*** Page text ***

The 300 MWe AHWR will have vertical pressure tubes in which the light water coolant under high pressure will boil at 285°C, circulation being by convection. Thermal efficiency is 30.9 per cent. It is moderated by heavy water. There are 452 fuel assemblies, with burn-up of 38 GWd/t. A large heat sink or “gravity-driven water pool” with 7000 cubic metres of water is near the top of the reactor building and has a safety function. It has a slightly negative void coefficient of reactivity and several advanced passive safety features to enable meeting next-generation safety requirements such as 72-hour grace period for operator response, elimination of the need for exclusion zone beyond the plant boundary, 100-year design life, and high level of fault tolerance. The advanced safety characteristics have been verified in a series of experiments carried out in full-scale test facilities. It is claimed that per unit of energy produced, the amount of long-lived minor actinides generated is nearly half of that produced in current generation light water reactors. A high level of radioactivity in the fissile and fertile materials recovered from the used fuel of the AHWR, and their isotopic composition, preclude the use of these materials for nuclear weapons (9.5 per cent of the plutonium is Pu-238).

*** End of Page text ***

▸ Work to complete
- a) Answer these from the AHWR text:
(i) At what temperature does the light water coolant boil?
(ii) How much water does the gravity-driven water pool hold?
(iii) What share of the plutonium is Pu-238?
- b) Please resume the AHWR text, starting after its final sentence.
The lines that follow the AHWR text have nothing to do with the work here.

*** Supplied information ***

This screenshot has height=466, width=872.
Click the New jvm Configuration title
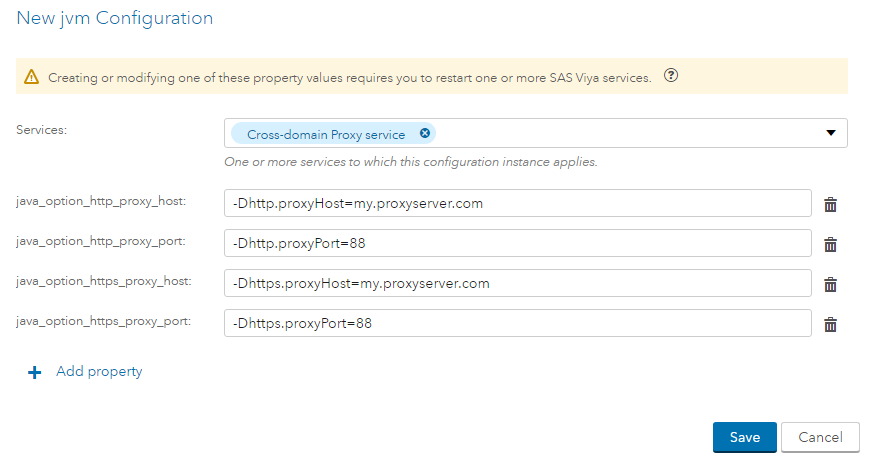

*** End of Supplied information ***

▸ Answers to the exercise
- a)
(i) 285°C
(ii) 7,000 cubic meters
(iii) 9.5 percent

- b)
In 2009 the AEC also announced an export version of the AHWR, the AHWR300-LEU. This will use low-enriched uranium plus thorium (Th-LEU MOX) as a fuel, dispensing with the plutonium input. About 39 per cent of the power will come from thorium (via in situ conversion to U-233, cf two-thirds in AHWR), and burn-up will be 61 GWd/t. Uranium enrichment level will be 19.75 per cent, giving 4.21 per cent average fissile content of the U-Th fuel. The design is based on once-through fuel cycle during its lifetime. While closed fuel cycle is possible, this is not required or envisaged, and the used fuel, with about 8 per cent fissile isotopes can be used in light water reactors. Plutonium production will be less than in light water reactors, the fissile proportion will be less and the Pu-238 portion three times as high. With also a significant level of gamma-emitting U-232 in the used fuel, there is inherent proliferation resistance. The design is intended for overseas sales, and the AEC says that “the reactor is manageable with modest industrial infrastructure within the reach of developing countries”.
A third variety is the AHWR-Pu, which will have Pu-Th MOX and Th-U-233 MOX fuel. An NPCIL presentation early in 2012 had LEU AHWRs being fueled with LEU-thorium, while U-233 and thorium from fast reactors, along with used fuel from those AHWRs, fueled accelerator-driven subcritical molten salt reactors. Thorium was evidently the main fuel for both these types. Also AHWR-LEU produces half as much minor actinides as LWR.